[EXTRACTED ENTRIES Boundary: Start]

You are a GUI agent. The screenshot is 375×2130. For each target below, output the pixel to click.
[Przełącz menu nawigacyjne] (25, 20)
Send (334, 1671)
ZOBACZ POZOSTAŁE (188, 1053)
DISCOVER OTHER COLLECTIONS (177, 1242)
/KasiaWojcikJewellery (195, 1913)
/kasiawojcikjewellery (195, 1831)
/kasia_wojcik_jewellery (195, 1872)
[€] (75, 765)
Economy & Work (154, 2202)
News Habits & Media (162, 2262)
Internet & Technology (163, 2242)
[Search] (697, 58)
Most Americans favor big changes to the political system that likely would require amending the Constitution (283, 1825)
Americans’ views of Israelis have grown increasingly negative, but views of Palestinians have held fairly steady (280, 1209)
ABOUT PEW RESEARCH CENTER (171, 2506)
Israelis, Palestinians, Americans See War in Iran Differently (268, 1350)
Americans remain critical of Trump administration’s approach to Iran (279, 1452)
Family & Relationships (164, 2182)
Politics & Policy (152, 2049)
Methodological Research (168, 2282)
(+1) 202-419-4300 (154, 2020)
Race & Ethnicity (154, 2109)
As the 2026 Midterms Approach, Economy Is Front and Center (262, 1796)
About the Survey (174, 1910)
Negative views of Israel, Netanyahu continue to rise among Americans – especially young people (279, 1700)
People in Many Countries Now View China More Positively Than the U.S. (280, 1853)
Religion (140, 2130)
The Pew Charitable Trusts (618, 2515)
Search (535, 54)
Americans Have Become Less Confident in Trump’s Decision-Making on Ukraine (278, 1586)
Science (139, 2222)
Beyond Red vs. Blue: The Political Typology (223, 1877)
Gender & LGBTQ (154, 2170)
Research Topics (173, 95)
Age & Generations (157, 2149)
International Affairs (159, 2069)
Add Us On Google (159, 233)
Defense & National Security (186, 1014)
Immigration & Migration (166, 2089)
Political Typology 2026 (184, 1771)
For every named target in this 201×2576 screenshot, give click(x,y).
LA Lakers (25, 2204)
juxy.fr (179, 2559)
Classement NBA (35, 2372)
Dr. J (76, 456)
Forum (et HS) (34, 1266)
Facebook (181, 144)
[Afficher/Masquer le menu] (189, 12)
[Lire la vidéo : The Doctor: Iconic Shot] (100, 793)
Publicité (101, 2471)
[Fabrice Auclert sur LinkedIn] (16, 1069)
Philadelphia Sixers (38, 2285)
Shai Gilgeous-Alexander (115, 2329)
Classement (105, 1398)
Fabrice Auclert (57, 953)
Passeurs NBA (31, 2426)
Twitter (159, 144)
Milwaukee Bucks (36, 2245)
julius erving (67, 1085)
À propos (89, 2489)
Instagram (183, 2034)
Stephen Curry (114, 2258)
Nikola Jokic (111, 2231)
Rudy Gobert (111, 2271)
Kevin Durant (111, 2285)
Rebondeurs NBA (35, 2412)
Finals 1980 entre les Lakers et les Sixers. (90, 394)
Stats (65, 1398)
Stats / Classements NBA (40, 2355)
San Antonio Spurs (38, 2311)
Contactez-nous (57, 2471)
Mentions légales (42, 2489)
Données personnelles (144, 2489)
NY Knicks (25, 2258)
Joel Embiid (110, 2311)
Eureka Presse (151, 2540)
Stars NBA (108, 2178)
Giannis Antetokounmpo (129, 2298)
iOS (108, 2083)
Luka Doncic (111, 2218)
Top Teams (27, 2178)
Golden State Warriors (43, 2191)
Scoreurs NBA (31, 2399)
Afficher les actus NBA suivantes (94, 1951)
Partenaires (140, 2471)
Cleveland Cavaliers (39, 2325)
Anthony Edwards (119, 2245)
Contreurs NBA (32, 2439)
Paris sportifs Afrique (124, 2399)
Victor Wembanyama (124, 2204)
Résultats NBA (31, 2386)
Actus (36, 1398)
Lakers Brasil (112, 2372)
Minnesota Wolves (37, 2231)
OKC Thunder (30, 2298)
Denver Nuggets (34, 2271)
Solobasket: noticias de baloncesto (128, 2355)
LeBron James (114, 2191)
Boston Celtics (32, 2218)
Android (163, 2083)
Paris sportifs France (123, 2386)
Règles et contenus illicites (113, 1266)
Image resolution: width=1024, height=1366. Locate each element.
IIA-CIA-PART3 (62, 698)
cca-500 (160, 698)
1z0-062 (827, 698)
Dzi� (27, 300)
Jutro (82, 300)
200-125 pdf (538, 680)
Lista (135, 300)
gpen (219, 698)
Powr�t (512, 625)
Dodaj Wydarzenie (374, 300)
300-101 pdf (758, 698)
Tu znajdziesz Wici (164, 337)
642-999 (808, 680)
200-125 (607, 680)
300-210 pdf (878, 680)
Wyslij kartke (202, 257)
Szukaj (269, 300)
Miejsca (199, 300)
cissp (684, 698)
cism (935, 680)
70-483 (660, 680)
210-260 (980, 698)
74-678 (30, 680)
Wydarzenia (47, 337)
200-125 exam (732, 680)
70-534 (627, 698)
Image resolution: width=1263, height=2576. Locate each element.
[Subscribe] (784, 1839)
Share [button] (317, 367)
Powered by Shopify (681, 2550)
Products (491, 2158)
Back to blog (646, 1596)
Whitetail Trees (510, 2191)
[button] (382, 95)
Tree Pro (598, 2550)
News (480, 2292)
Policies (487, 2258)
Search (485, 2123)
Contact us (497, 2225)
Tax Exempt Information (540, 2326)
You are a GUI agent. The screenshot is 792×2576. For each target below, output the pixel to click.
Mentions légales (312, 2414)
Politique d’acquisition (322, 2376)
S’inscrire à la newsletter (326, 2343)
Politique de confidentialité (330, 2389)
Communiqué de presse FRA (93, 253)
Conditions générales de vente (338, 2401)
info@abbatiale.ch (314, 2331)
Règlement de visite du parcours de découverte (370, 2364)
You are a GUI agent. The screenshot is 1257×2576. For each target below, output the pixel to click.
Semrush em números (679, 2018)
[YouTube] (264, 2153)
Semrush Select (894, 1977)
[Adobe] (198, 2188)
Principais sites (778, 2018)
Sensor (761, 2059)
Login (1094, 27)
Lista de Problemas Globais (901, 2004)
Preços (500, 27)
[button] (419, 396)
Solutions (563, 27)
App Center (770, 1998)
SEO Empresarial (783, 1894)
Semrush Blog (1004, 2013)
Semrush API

[EXTRACTED ENTRIES Boundary: End]

### TASK GOAL
The answer must be every line of the records that contains the word "Locate".

### ANSWER BOX
Image resolution: width=1024, height=1366. Locate each element.
Image resolution: width=1263, height=2576. Locate each element.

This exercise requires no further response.